Protection from ultraviolet radiation is important all year, but the summer sun requires additional precautions.
Sun protection is important because overexposure to UV light can cause skin cancer—the most common form of cancer in the United States, according to the Centers for Disease Control and Prevention.
The invisible radiation from the sun, tanning beds and sunlamps can damage skins cells in as little as 15 minutes. Other harmful effects from exposure to UV rays include sunburn, premature aging of the skin and eye conditions such as cataracts.
While it may be easy to remember to take protective measures when the sun is out, remember that UV rays shine through even on cloudy days.
Protect your skin this summer with these tips from the CDC:
- Stay in the shade, especially during the middle of the day.
- Wear clothing that covers your arms and legs. Keep in mind that clothes made with tightly woven fabrics offer the best protection, and getting fabric wet diminishes its protective capacity.
- Wear a hat, choosing one with a wide brim to shade your face, ears and neck. A baseball cap may only shade part of your face, leaving your ears and neck at risk.
- Wear sunglasses with lenses that block harmful rays.

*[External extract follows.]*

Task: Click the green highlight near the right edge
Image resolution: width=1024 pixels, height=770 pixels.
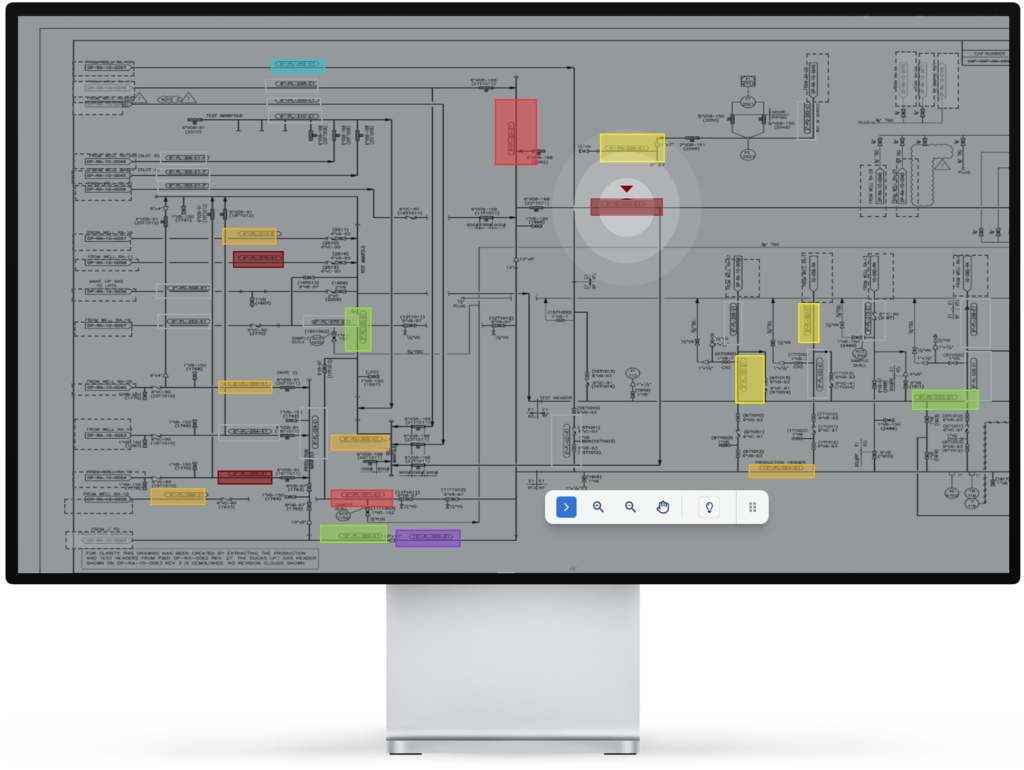Action: pos(945,399)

Most sunglasses in the U.S., even inexpensive ones, block most UV rays and protect the eyes themselves, as well as the tender skin around the eyes.
- Use sunblock with an SPF, or sun protection factor, of at least 15. Reapply if you’re out in the sun for more than two hours and after swimming, sweating or drying off with a towel.
- Avoid indoor tanning, which exposes users to UV radiation.